Work instructions: Where the line containing "Instruction: Click the search magnifier icon" appears, start repeating, and continue exactly through the last line below, adding nothing. Include no pictures.

Records shown:
- - - - -
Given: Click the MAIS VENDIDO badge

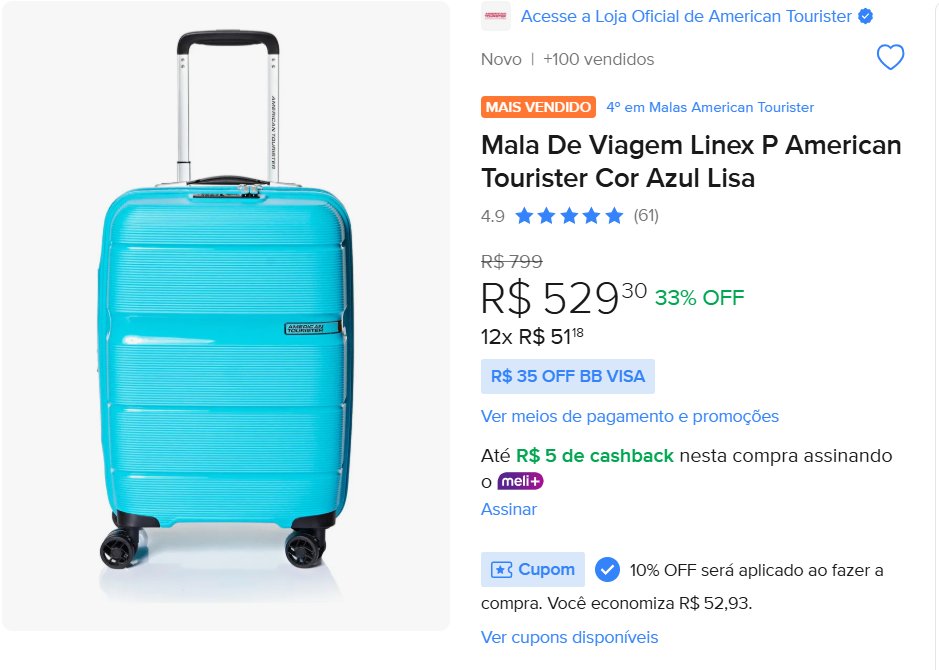Looking at the screenshot, I should (538, 107).
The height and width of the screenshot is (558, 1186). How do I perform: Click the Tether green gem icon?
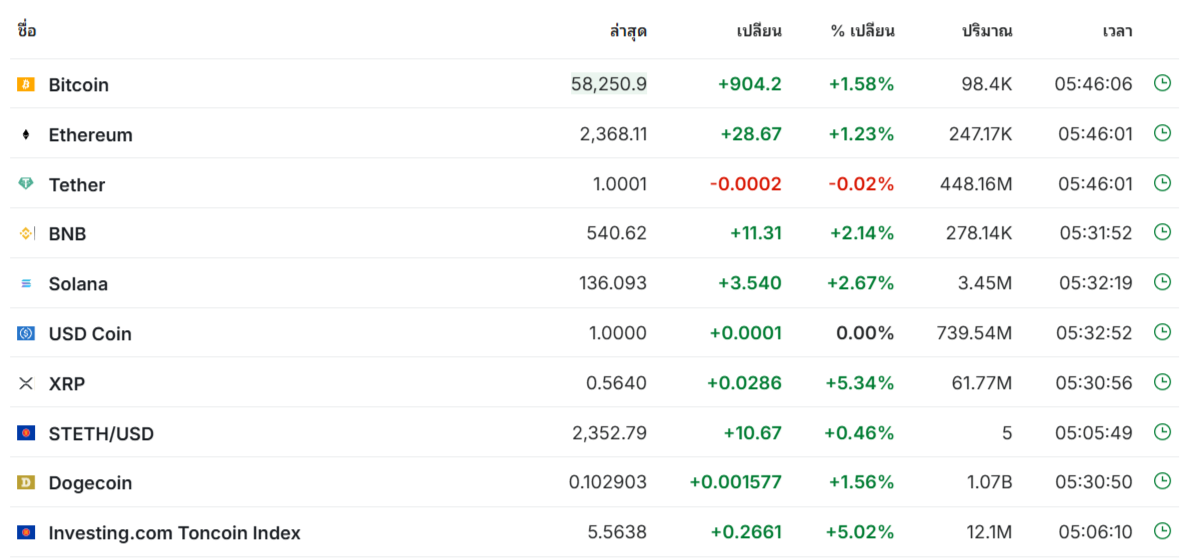(26, 184)
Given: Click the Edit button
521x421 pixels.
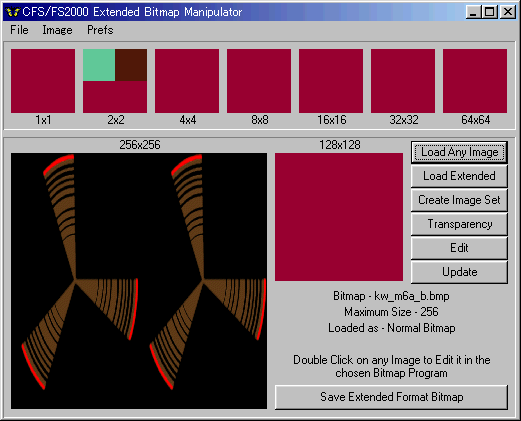Looking at the screenshot, I should point(459,248).
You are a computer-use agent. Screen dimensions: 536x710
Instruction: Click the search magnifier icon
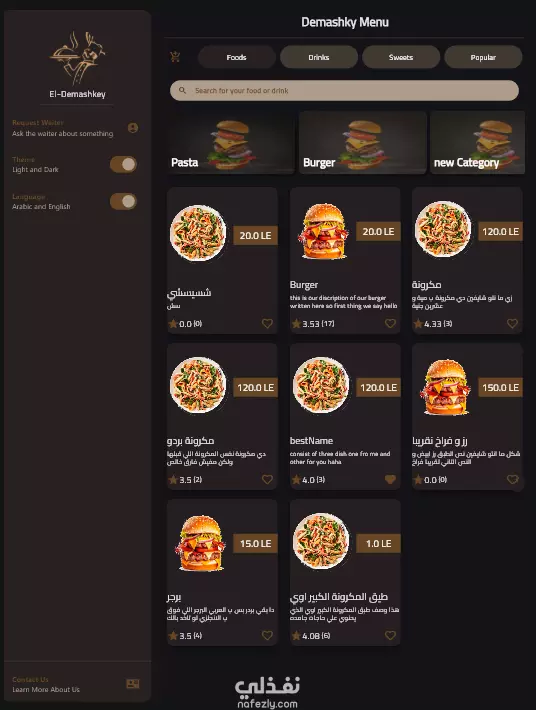(182, 91)
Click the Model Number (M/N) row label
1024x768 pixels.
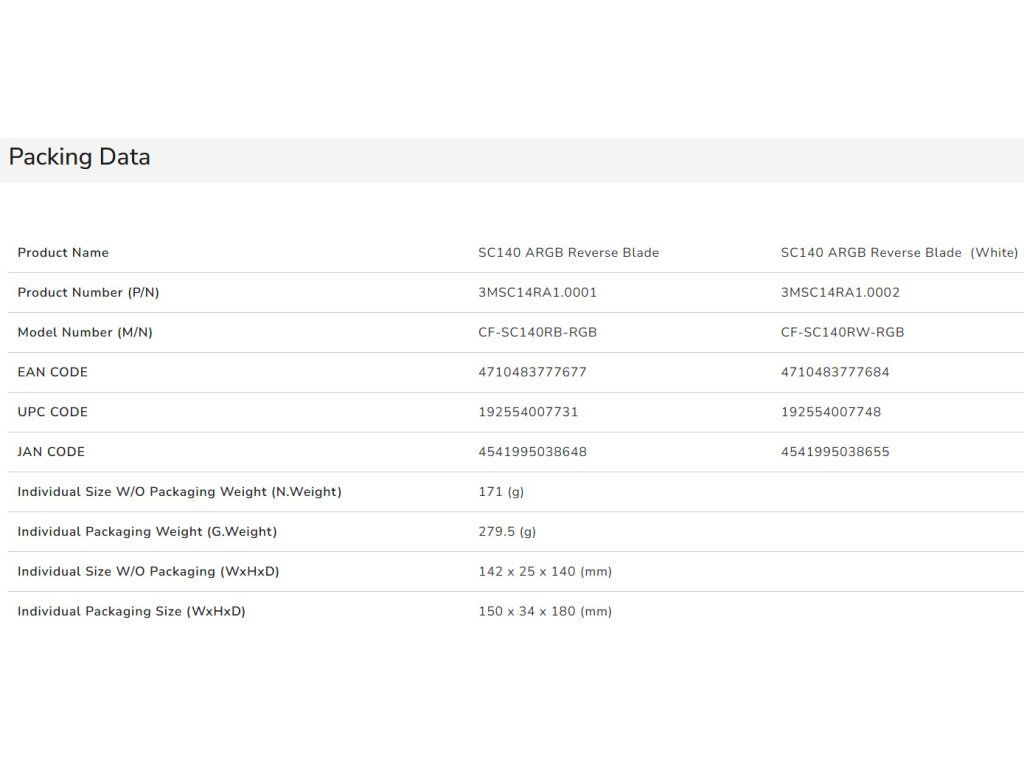click(x=85, y=333)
- - - - -
Answer for the task:
Instruction: Click the search magnifier icon
(182, 91)
Click the Model Number (M/N) row label
1024x768 pixels.
click(x=85, y=333)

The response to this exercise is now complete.